The DANAÏDES were the fifty daughters of Danaus, king of Argos, who had married their fifty cousins, the sons of Ægyptus. By the command of their father, who had been warned by an oracle that his son-in-law would cause his death, they all killed their husbands in one night, Hypermnestra alone excepted. Their punishment in the lower world was to fill with water a vessel full of holes,—a never-ending and useless task.
Aïdes is usually represented as a man of mature years and stern majestic mien, bearing a striking resemblance to his brother Zeus; but the gloomy and inexorable expression of the face contrasts forcibly with that peculiar benignity which so characterizes the countenance of the mighty ruler of heaven.
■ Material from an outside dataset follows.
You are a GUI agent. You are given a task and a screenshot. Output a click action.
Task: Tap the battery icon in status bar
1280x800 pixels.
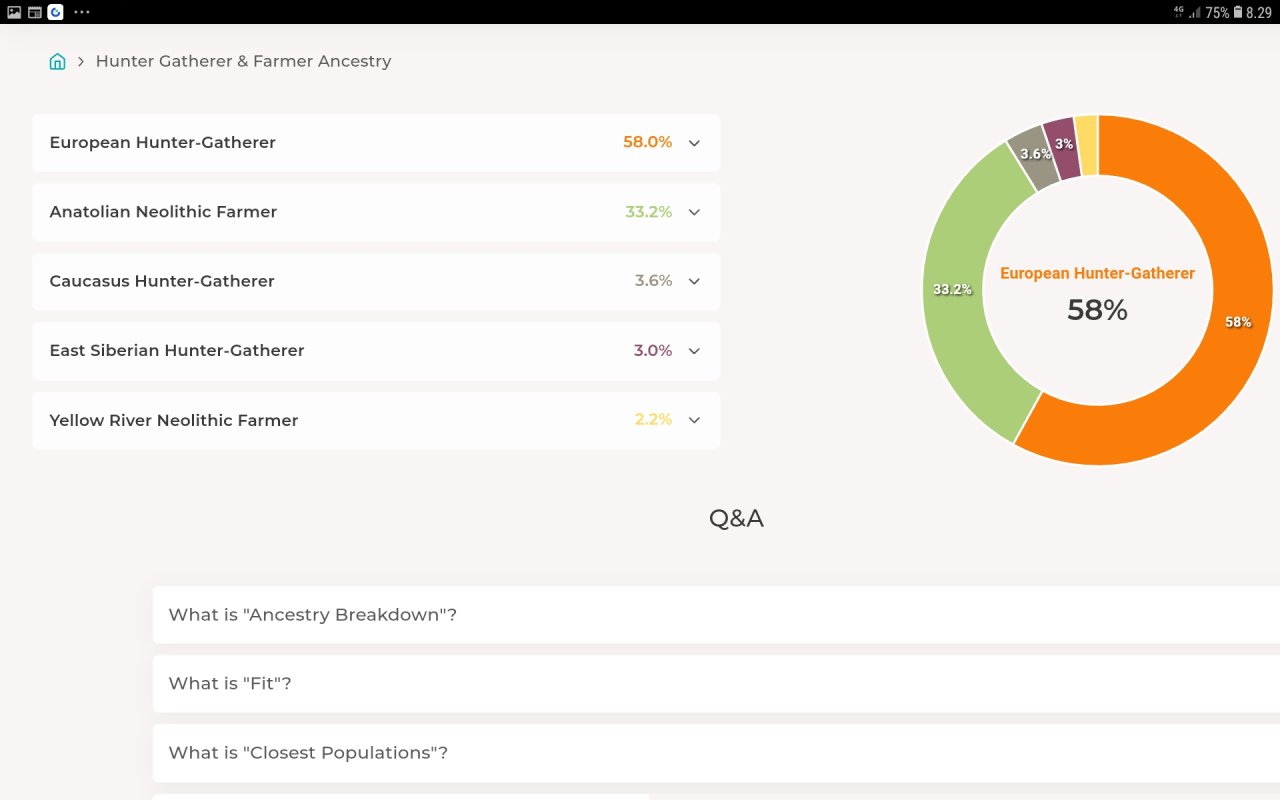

He is seated on a throne of ebony, with his queen, the grave and sad Persephone,
beside him, and wears a full beard, and long flowing black hair, which hangs straight down over his forehead; in his hand he either bears a two-pronged fork or the keys of the lower world, and at his feet sits Cerberus. He is sometimes seen in a chariot of gold, drawn by four black horses, and wearing on his head a helmet made for him by the Cyclops, which rendered the wearer invisible. This helmet he frequently lent to mortals and immortals.
Aïdes, who was universally worshipped throughout Greece, had temples erected to his honour in Elis, Olympia, and also at Athens.
His sacrifices, which took place at night, consisted of black sheep, and the blood, instead of being sprinkled on the altars or received in vessels, as at other sacrifices, was permitted to run down into a trench, dug for this purpose. The officiating priests wore black robes, and were crowned with cypress.
The narcissus, maiden-hair, and cypress were sacred to this divinity.
PLUTO.
Before the introduction into Rome of the religion and literature of Greece, the Romans had no belief in a realm of future happiness or misery, corresponding to the Greek Hades; hence they had no god of the lower world identical with Aïdes. They supposed that there was, in the centre of the earth, a vast, gloomy, and impenetrably dark cavity called Orcus, which formed a place of eternal rest for the dead. But with the introduction of Greek mythology, the Roman Orcus became the Greek Hades, and
all the Greek notions with regard to a future state now obtained with the Romans, who worshipped Aïdes under the name of Pluto, his other appellations being Dis (from dives, rich) and Orcus from the dominions over which he ruled. In Rome there were no temples erected to this divinity.